A TUTELA DA PERSONALIDADE DA PESSOA HUMANA MEDIANTE A INSTRUMENTALIDADE E RESPONSABILIDADE CIVIL DAS SERVENTIAS EXTRAJUDICIAIS
DOI:
https://doi.org/10.56238/bocav25n79-006Palavras-chave:
Cláusula Geral de Tutela da Personalidade, Direitos da Personalidade, Serventias Extrajudiciais, Sistema Aberto do Direito, Responsabilidade Civil Notarial e RegistralResumo
A constitucionalização do direito privado, ao deslocar a pessoa humana para o centro do ordenamento jurídico, demanda novos arranjos institucionais para a efetivação dos direitos da personalidade, sobretudo nas hipóteses não tipificadas em norma expressa. O presente artigo investiga se a Constituição Federal de 1988, ainda que desprovida de cláusula geral textualmente formulada nos moldes das constituições alemã e italiana, comporta uma cláusula geral implícita de tutela da personalidade humana operacionalizável pela via extrajudicial.
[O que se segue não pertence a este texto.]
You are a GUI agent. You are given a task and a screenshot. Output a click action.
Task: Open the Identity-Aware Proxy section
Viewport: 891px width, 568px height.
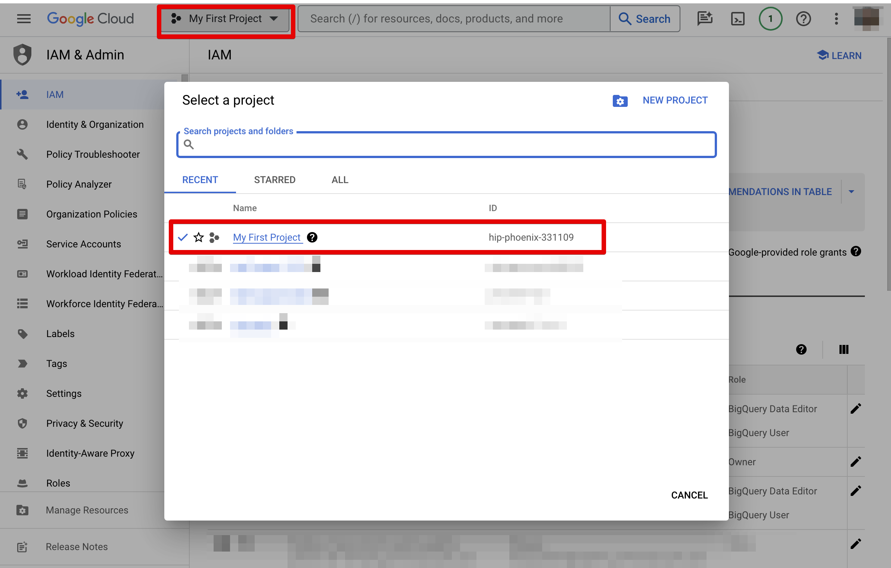click(x=90, y=453)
A hipótese sustentada é a de que o princípio da dignidade da pessoa humana (art. 1º, III), conjugado à cláusula de não exclusão de direitos fundamentais (art. 5º, §2º), conforma cláusula geral apta a fundamentar a atividade normativa do Conselho Nacional de Justiça e das Corregedorias Gerais de Justiça, bem como o regime de responsabilidade civil dos delegatários, na concretização dos direitos personalíssimos. Adota-se o método dedutivo, com pesquisa bibliográfica, normativa e jurisprudencial, com destaque para o Tema 777 do Supremo Tribunal Federal. Os resultados indicam que (i) a teoria do sistema aberto fornece o substrato dogmático para a colmatação de lacunas em matéria de personalidade; (ii) as serventias extrajudiciais, dotadas de capilaridade territorial, fiscalização permanente do Poder Judiciário e função preventiva, qualificam-se como locus privilegiado de efetivação desses direitos; e (iii) o regime de responsabilidade subjetiva dos notários e registradores, combinado à responsabilidade objetiva estatal, robustece a proteção da personalidade. Conclui-se pela existência e operatividade de uma cláusula geral implícita, executável instrumentalmente pelas serventias extrajudiciais.